Friday, July 08, 2011

Murdoch's Pickpocket Journalism

He is unmasked not only as an opinionated mogul (pace Fox News) but mastermind to a den of thieves, a 21st century Fagin to the Artful Dodgers of his London gang of reporters stealing news not only from politicians and celebrities but the victims of tragedies while paying off Scotland Yard for protection.

This kind of electronic pickpocketing has led to criminal investigations and the closing of his tabloid News of the World, the only newspaper, as one observer puts it, to die of shame.

For those who see Murdoch’s holdings as boils on the backside of American journalism, his British embarrassment only underscores what he has insidiously been doing here.

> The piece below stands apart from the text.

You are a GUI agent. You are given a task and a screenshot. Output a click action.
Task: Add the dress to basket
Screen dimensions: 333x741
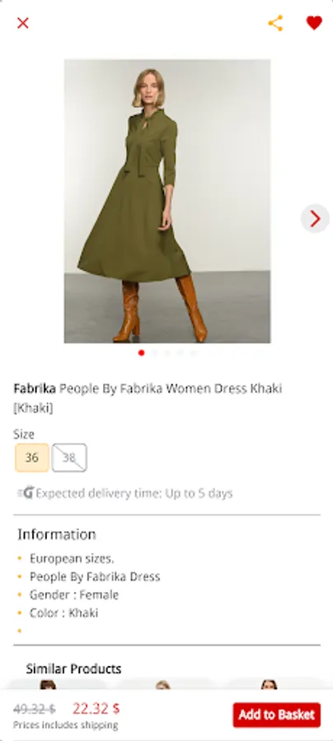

At the risk of sounding starchy (critics, flail away!), Murdoch’s Fox gang is yet another expression of a rapacious mentality that is not satisfied to slant the news but bend it into total submission to his purposes. (Those with strong stomachs can Wiki that history for themselves.)

"I hunger for quality news,” Jay Rockefeller told a Senate Committee recently. “There's a little bug inside of me which wants to get the FCC to say to FOX and to MSNBC: 'Out. Off. End. Goodbye.' It would be a big favor to political discourse; our ability to do our work here in Congress, and to the American people."

But no legal disasters are going to slow up Murdoch here, as they are doing in Britain now.

Eternal banality, as well as vigilance, may be the true price of liberty, but it’s worth the effort to keep Rupert Murdoch from stealing our minds.

Trash Journalism Update: Star Magazine, founded by Murdoch to compete with the National Enquirer but later sold off, is reporting that Casey Anthony and her family have been offered $1 million to appear on the Jerry Springer Show.

If News of the World hadn’t gone under, it would have saved all that money by just tapping their phones.